If Bhaichung Bhutia, the first Indian footballer to play 100 international matches, is to be believed, strikers need to develop their sixth sense to score regularly.

“It’s all about that sixth sense. You need to smell it as to where it would be coming. The best strikers in the world all have that sense. You need to read situations. Unless you don’t develop your sixth sense, you won’t be a successful striker,” Bhutia explained.

“As a striker, you need to have the sense because you only get a fraction of a second to put the ball past the goalkeeper in the net. That is where strikers need to develop technically and mentally,” Bhutia said further.

Nicknamed the “Sikkimese Sniper ” due to his shooting skills, Bhaichung Bhutia has achieved the status of a legend in the field of Indian football. Referring to an anecdote where footballer Sunil Chhetri mentioned how “scoring goals was all about life and death for Bhaichung bhai”, Bhutia stressed on the importance of “making those runs every time you sense it.”

“Those runs are extremely critical for a striker. I used to keep telling Sunil that you need to anticipate and make runs from where you can score. If you go wide, you have to dribble and get past the defender, and by the time you turn and get past him, others will also rush in to block you,” he commented.

Offering advice to aspiring players, Bhutia said, “Very often strikers come to me to ask what we can do when we don’t get goals. I only tell them: no matter what, you should not stop from making those runs. If you don’t score in the first nine times and then give up, you’ll not even be near to the ball in the 10th time.” “Only once or twice out of maybe 10 situations you will get the chance to score, but you need to keep on doing it,” he explained.

Referring to other skilled footballers as examples, Bhutia said, “If you look at Ronaldo and Messi, it’s not always that they dribble past 3-4 defenders. Rather, all big strikers wait for the ball and then touch it. At the end, it’s all about developing that sense, and I repeat, unless you keep on making those runs you will never develop that sense.”

Bhaichung also mentioned Rustam Akramov shifting him from a midfielder to a striker. “I was an attacking midfielder and was used to make those runs from behind to get into the box and set myself in a position from where I could score. Those days we weren’t much tactically equipped. Not many people would teach you in which position you should play. It was all natural — that’s how I played,” he quipped.

Bhutia has been described as “God’s gift to Indian football” by another star football player, I M Vijayan, who was the three-time winner of the Indian Player of the Year title.

Bhaichung Bhutia too has received several honours, including the Arjuna Award and the Padma Shri.

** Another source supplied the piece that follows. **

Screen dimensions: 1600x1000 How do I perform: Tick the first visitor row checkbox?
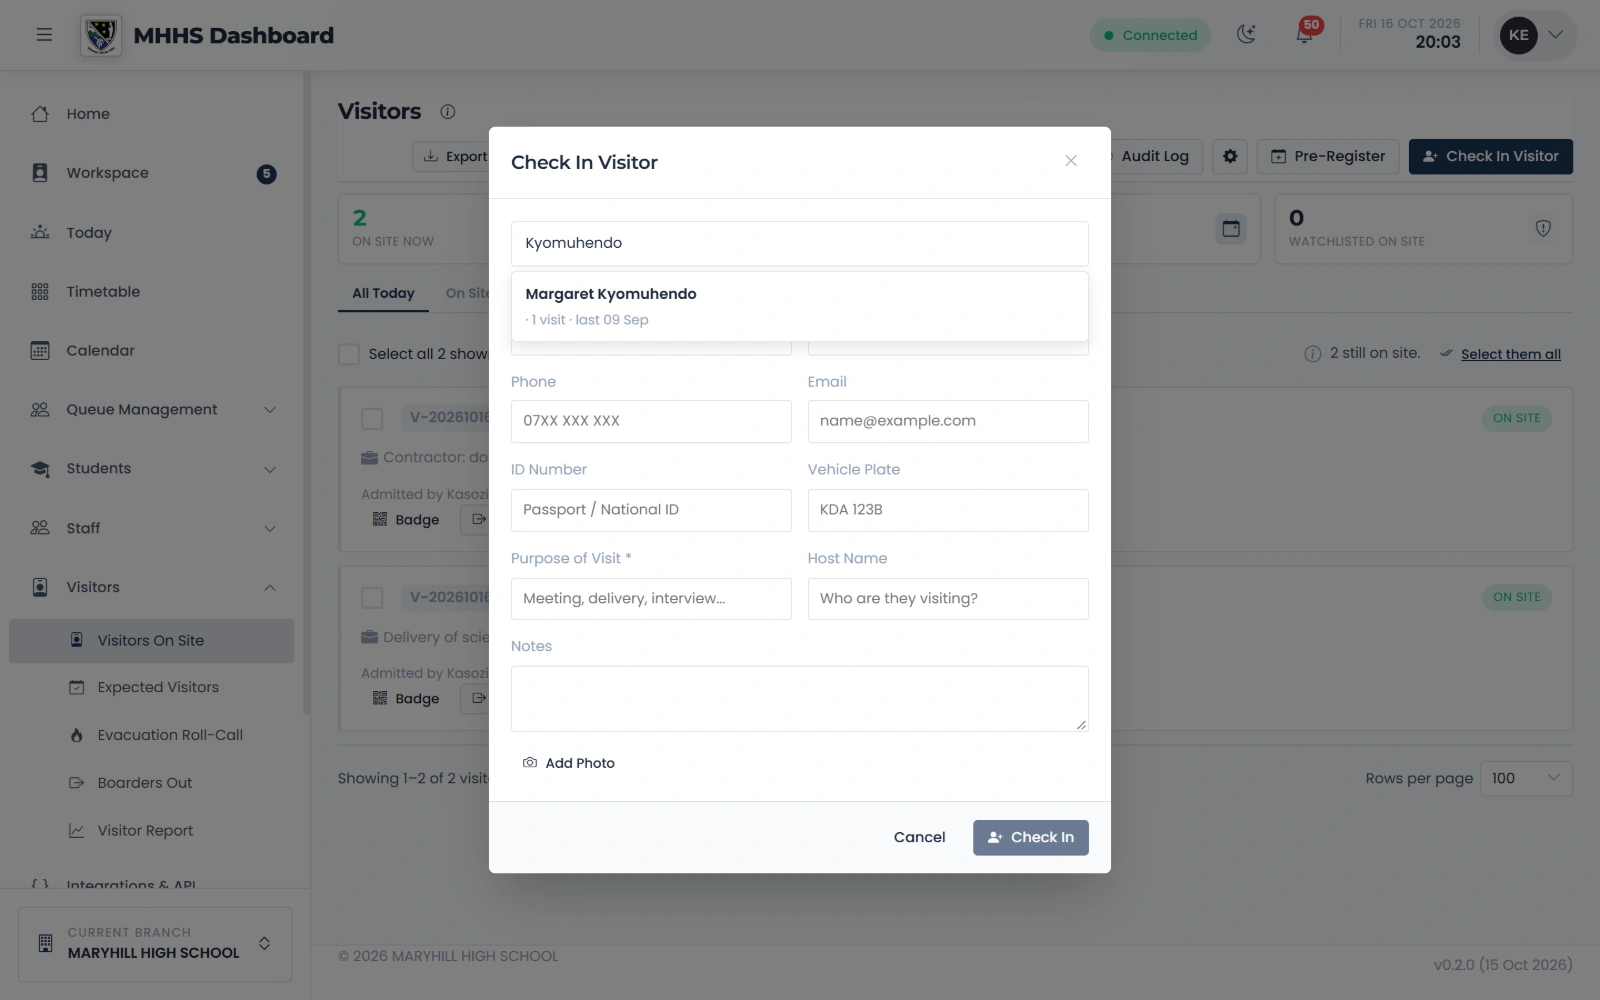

Among international honours, he has won the Nehru Cup, LG Cup, SAFF Championship and AFC Challenge Cup.

He began his career with the East Bengal Club and made his international debut at the age of 19. In 1999, when he joined the English club Bury F.C., he also became the first Indian footballer to sign a contract with a European club and the second to play professionally in Europe, after Mohammed Salim. He has also played for Perak FA in Malaysia, and JCT Mills and Mohan Bagan in India.